Back to the starting screen of the menu creator. On the hot dog menu there is an option to duplicate a menu.
This is what you get when you duplicate.
When you hover over a menu item there is a trash icon. I removed most of the items.
One thing I noticed was that all of the submenu areas were empty. So I copied in the submenus I wanted.
If you click on an individual menu item there is a popup where you can edit the name, change the link, change the icon, and have it open in a new tab.
This is what the final looked like to the editor user.
I tried the direct link to the Comments screen and it worked, so UiPress is also not a role editor. However, UiPress did have the option to add a new separator or admin link to a menu.
Adding Links to the Admin Toolbar
UiPress has the ability to change the default admin toolbar to their own version, but does not have the ability to add links of your own.
Customizing the Login Page
The options for customizing the login page are pretty basic. You have a light mode / dark mode option, the ability to change the logo, and the ability to change the background image.
Folders for the Media Library
UiPress has the option to use folders for organizing the media library. Sites with lots of images might find this feature makes finding items easier.
Discussion and Conclusions
I had a good experience using UiPress. The admin theme customizations were very nice and the look was consistent. I could see using the dark mode on a site as a default look. The menu creator also worked very well. It was full featured and I was able to move menu items up or down levels, which is nice for cleaning up with what can sometime be a long list of items.
The folders feature is nice for managing the media library, and the ability to put some cards on the Overview page to show Google Analytics reports would also be useful. The login page customization options would be sufficient for me, but they are pretty barebones.

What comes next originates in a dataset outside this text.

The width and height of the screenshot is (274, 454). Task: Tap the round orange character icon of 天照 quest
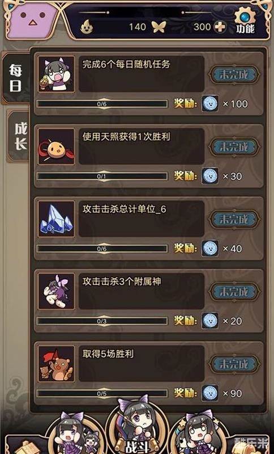[x=56, y=146]
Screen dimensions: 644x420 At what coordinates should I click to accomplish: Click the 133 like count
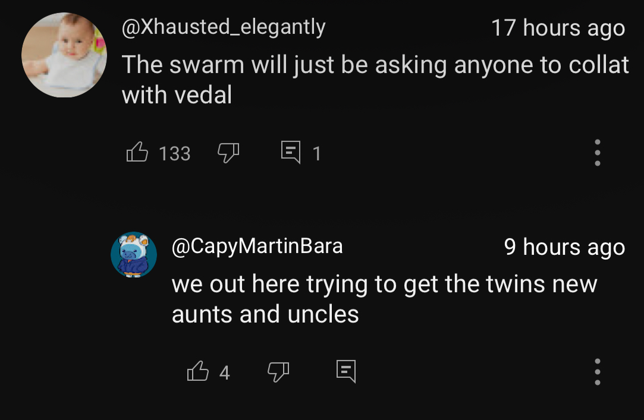174,153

The one long content page didn’t make sense to me and neither do folders for posts, pages, and post types, so I would probably turn those features off. I didn’t really run into any issues, except the mission icon when I moved a custom admin page out to the top level. I reached out to support a couple of times when I didn’t know how something worked. I left a question in the chat and got a response in a reasonable timeframe.
Overall I am pretty happy with UiPress. It did not have as many features as you might find elsewhere, but the features it does have were well polished.